Jan 13, 2014 09:45 Report Abuse
God This post made me remember the days when i also wrote a post criticizing foreigners for bashing China all the time. It's ironic how i myself transformed into one of them. When you first arrive here you see China through the eye of the tourist, only a shell of what China is: generosity, they treat you like a celebrity, salaries are ok. But once you live here for some time you start seeing things in the Chinese way that you can't just unsee and then you either get the hell out of China (which is what i recommend) or you become an alcoholic Of course there are exceptions and there are good people but I'm talking here about the general idea. P.S. People here don't know how to drive... On many occasions i experienced accidents happening at a speed of 5 km/h or less.... For God's sake, they stop and then continue driving without looking.
Jan 14, 2014 08:57 Report Abuse
"Unfortunately I think the reality is closer to a blend of the worst of both east and west. Our materialism without our earnest idealism, their rigid thinking without the loyalty and selflessness." Thumbs up for producing another ace of intelligence there. It puts a lot of things into words that I couldn't condense properly. Thank you for that.

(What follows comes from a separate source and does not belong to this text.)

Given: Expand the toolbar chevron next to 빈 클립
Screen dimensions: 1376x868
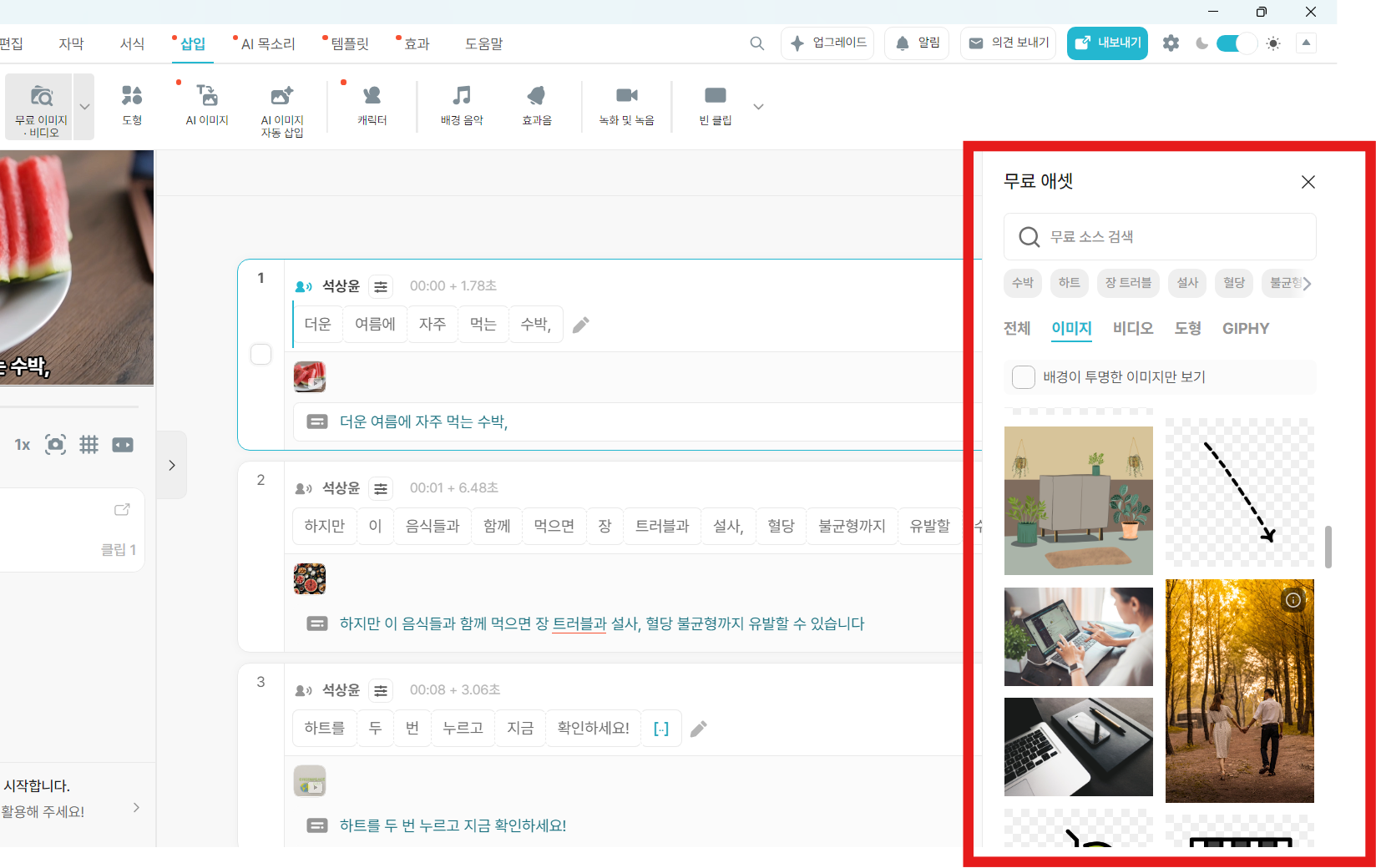Looking at the screenshot, I should pos(758,107).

Jan 16, 2014 09:36 Report Abuse
No, I am living in Daqing. A more rural, and soon to be modern area of China. I see the driving everyday. For a country with barely any driving laws, and very few accidents, the Chinese are pretty good drivers. But hey, that's just my opinion. Thanks for commenting.
Jan 08, 2014 03:41 Report Abuse
Yes sure is just your point of view not a general though.You just experience driving just at the locality you are.You need to around the country in other to conclude.But Chinese drive pretty well because of few accidents that point you are right.Good day Hadley.